The Los Angeles Lakers forward on Nov. 13 criticized the association for what he perceived as its profit-oriented direction and its choice of men's head coach. On Wednesday, the JBA said the player's comments resulted from "miscommunication."
"I can't see a player-first mentality," Hachimura said about the JBA after returning from an ankle injury with 10 points in the Lakers' 127-102 loss to the Denver Nuggets.
"I don't want to play for the Japan national team under such a policy and organization...I'm really saying these things for the good of Japan basketball."
Recent comments from JBA Secretary General Shinji Watanabe and other sources familiar with the matter suggest that Hachimura has been unhappy with games Japan played at home, including a pre-Paris Olympics game against South Korea in early July.

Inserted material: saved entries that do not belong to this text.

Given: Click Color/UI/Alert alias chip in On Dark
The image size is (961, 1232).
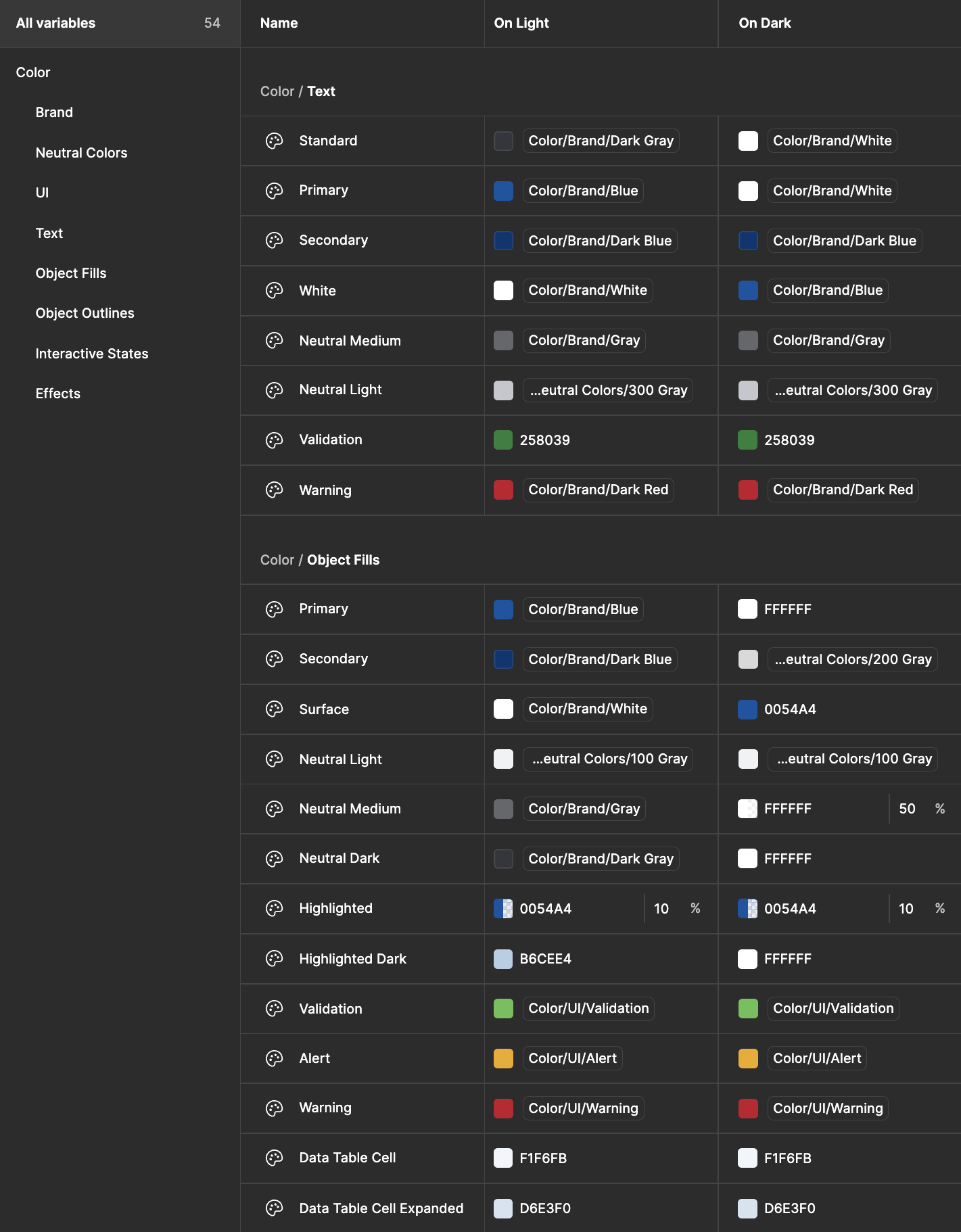Looking at the screenshot, I should coord(817,1058).
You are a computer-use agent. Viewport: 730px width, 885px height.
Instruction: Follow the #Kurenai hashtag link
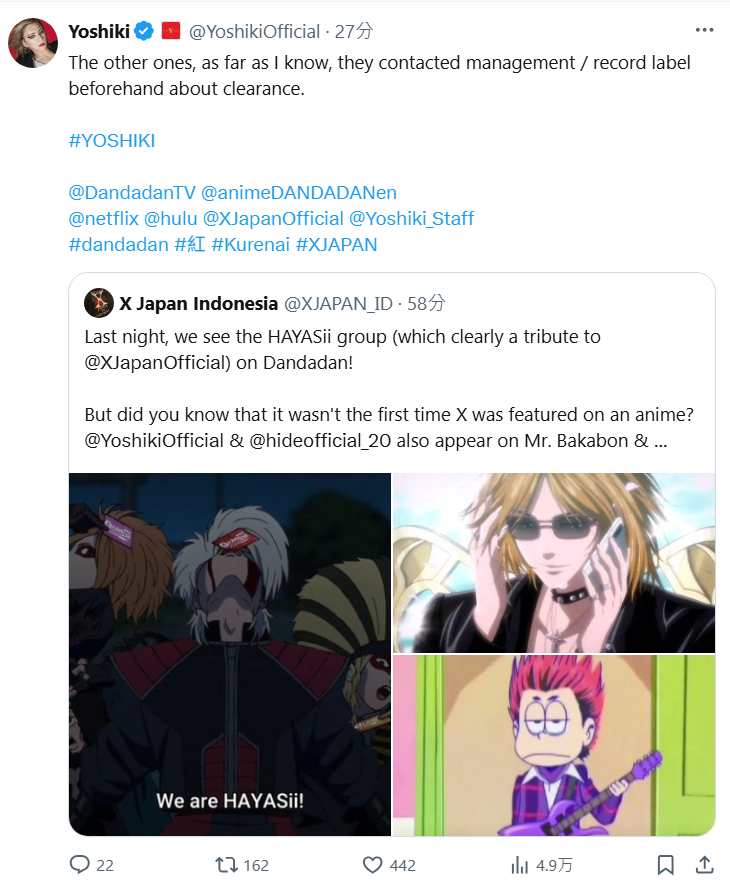click(250, 244)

Hachimura had informed the JBA well in advance that he was unable to participate due to physical conditioning issues. The association said it held back on announcing his absence in the hope he would play and not to drum up ticket sales.
He also questioned the level of opposition the JBA arranged at such a crucial period.
"(The JBA says) the national team needs money for its activities, but the question is how it is spent. To me, they are not player-first, but profit-first."
"I've been playing in the hope of raising the level of Japan. After my earlier comments, people, including those inside the JBA and its former employees, called me to say, 'I agree. It can only be seen that way.' I've heard these things have long been said, but without anyone coming out."
Hachimura also made his stance clear over the choice of Japan head coach Tom Hovasse, who renewed his contract on Oct. 25.
"I believe his training and meetings are not managed at the world level," Hachimura said of the 57-year-old American.
"The JBA top brass have been saying they chose a world-level coach, but they themselves haven't even seen the world in the first place. I don't think that makes sense."
Hovasse led the Japan women's team to the Tokyo Olympics silver medal in 2021 before becoming the men's head coach. He guided the team to the Paris Olympics with three wins at the 2023 World Cup in Okinawa, without Hachimura after he prioritized preparing for his upcoming season with the Lakers.
"We have a (talented) group of players that the country has never seen before," Hachimura said. "We got wins at the crucial World Cup because our young generation emerged. I don't think it makes sense to say we won only because the new head coach came in."
While stating his will to keep representing Japan, Hachimura said it is now in the JBA's hands to decide his and its future.
"Of course I want to play for Japan," he said as he expressed his desire to play at the 2028 Olympics in Los Angeles. "But I no longer know how things will be."
"It's up to them. I've been telling them through my agent how things should be, but they don't want to follow it. I assume they have their way of doing things. I've been putting up with it all this time."